Shambala oder Shangrila?

Shambala oder Shangrila?

Shambala im Himalaya gilt als das Land der vollkommenen Reinheit, aus dem die geheimsten Belehrungen des Buddhismus stammen. Es liegt unterhalb des  vermuteten mystischen Berges Meru, dem Sitz der Himmlischen, dem Zentrum der Welt für alle gläubigen Buddhisten.

Der englische Schriftsteller James Hilton nannte dieses Land in seinem Roman „Der verlorene Horizont“ Shangrila, ein Symbol für das irdische Paradies. Von hier aus fand der Buddhismus, der seinen Ursprung in Indien hatte, durch den Yogi und Magier Padmasambhava im 8. Jahrhundert den Weg nach Tibet und später auch nach Thailand.

Die Thais wissen: Der Weg ist das Ziel, nicht die Ankunft. Sie spenden so viel sie können, um im nächsten Leben eine bessere Existenz zu haben, Tham-bun, um nicht ins Tierreich zurückzufallen. Ihre Welt ist voller Geister, guter und böser Wesen, die es täglich zu beruhigen gilt, damit sie vor Unheil bewahrt bleiben. Schon die Babys bekommen einen Spitznamen, der im Grunde ein Schutzname ist, um die bösen Geister zu verwirren.

Für Farangs ist es nicht einfach, sich in dieser, ihnen oftmals kurios erscheinenden Kultur zurechtzufinden. Sie kennen die wenigsten der zu beachtenden Vorschriften und verletzen sie auch permanent. Aber die Thais sind tolerant und verstehen, dass diese Übertretungen ohne Absicht erfolgen. Wenn Touris­ten jedoch auf Buddha-Figuren steigen, um sich fotografieren zu lassen, dann kennen sie kein Pardon: Eine Schändung ihres Glaubens lassen sie nicht zu. Die Bestrafung für dieses Sakrileg kann zu hohen Geldstrafen, zur Haft oder zur Ausweisung aus dem Land führen.

Mich hat das Verhalten mancher Farangs oft gestört. Ob sie sich nackt an den Strand legen oder ob sie mit verschwitzten T-Shirts und kurzen Hosen in Restaurants einmarschieren, ich empfand es immer als höchst unangebracht. Die Parole dieser Leute, die ich mir immer wieder anhören musste, lautete: Im Urlaub kann ich machen, was ich will. Keine Kinderstube gehabt oder nur rücksichtslos?

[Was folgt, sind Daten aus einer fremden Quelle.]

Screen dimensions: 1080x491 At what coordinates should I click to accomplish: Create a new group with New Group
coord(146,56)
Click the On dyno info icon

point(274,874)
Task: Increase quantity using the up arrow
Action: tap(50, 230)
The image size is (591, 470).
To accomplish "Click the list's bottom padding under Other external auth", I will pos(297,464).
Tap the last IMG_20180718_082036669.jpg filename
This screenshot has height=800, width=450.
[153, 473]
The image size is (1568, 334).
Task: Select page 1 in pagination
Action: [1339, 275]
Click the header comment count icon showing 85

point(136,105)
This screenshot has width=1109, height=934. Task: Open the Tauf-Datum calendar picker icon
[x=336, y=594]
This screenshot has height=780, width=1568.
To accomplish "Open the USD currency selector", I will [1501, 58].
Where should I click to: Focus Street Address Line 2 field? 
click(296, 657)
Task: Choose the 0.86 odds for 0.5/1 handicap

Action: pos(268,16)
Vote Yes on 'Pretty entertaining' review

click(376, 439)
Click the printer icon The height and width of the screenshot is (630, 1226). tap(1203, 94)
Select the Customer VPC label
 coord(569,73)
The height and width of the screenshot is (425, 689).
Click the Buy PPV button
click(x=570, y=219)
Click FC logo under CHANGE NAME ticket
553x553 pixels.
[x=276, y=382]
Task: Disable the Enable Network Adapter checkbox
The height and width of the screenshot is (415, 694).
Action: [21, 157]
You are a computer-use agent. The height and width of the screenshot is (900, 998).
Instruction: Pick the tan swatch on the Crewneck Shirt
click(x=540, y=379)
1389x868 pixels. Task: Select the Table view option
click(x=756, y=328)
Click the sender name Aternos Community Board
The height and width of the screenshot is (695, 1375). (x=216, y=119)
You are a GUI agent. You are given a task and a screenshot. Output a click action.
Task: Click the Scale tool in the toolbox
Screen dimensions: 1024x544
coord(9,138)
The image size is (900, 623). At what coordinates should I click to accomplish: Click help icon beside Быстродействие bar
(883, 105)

Bis auf wenige Ausnahmen habe ich Thais in den vielen Jahren, die ich hier gelebt habe, immer als höfliche und respektvolle Menschen wahrgenommen. Ihre Freundlichkeit und ihr Lächeln – das dem Selbstschutz dient – gab mir stets das Gefühl, hier willkommen zu sein. Und so wurde Thailand für mich zur Wahlheimat, wo ich ich die schönsten Jahre meines Lebens verbracht habe. Und immer noch lerne ich Dinge hinzu, die ich vorher nie beachtet habe. Ob es sich um das Juwel der Lotusblüte handelt („Om man padme hum“) oder um den Zauber und Wert von Amuletten, ob über die unzerstörbare Loyalität der Familie oder die Lebensphilosophie der Thais (Sanuk, Sabai, Suay) – tiefere Einblicke in ihr Leben betrachte ich für mich als Bereicherung.

Auch die Bedeutung des Wais, sein Stellenwert in der sozialen Hierarchie ist vielen Ausländern ein Buch mit sieben Siegeln. Entweder halten sie Ihre Hände bis zur Nase hoch oder nur in Brusthöhe. Für Thais, die mit dem Wai ihren Respekt ausdrücken, ist das von klein auf ein selbstverständliches Ritual.

Von den Schwierigkeiten, die im Zusammenleben von Thais und Farangs unweigerlich entstehen, kann auch Callolo ein Lied singen. Seit über zehn Jahren erträgt er die Launen seiner Herzallerliebsten und ist ihr immer noch in Liebe verbunden. Sie kann mit Geld nicht umgehen und gibt für Kosmetika ein Vermögen aus. Ihre Entschuldigung lautet: „Das mache ich doch alles nur für Dich, Callolo.“

Gut, wenn man sich hier ein dickes Fell zulegt. Dadurch wird Thailand zwar nicht zum Shangrila, aber es bleibt doch das Sehnsuchtsland für viele Millionen Menschen aus aller Welt.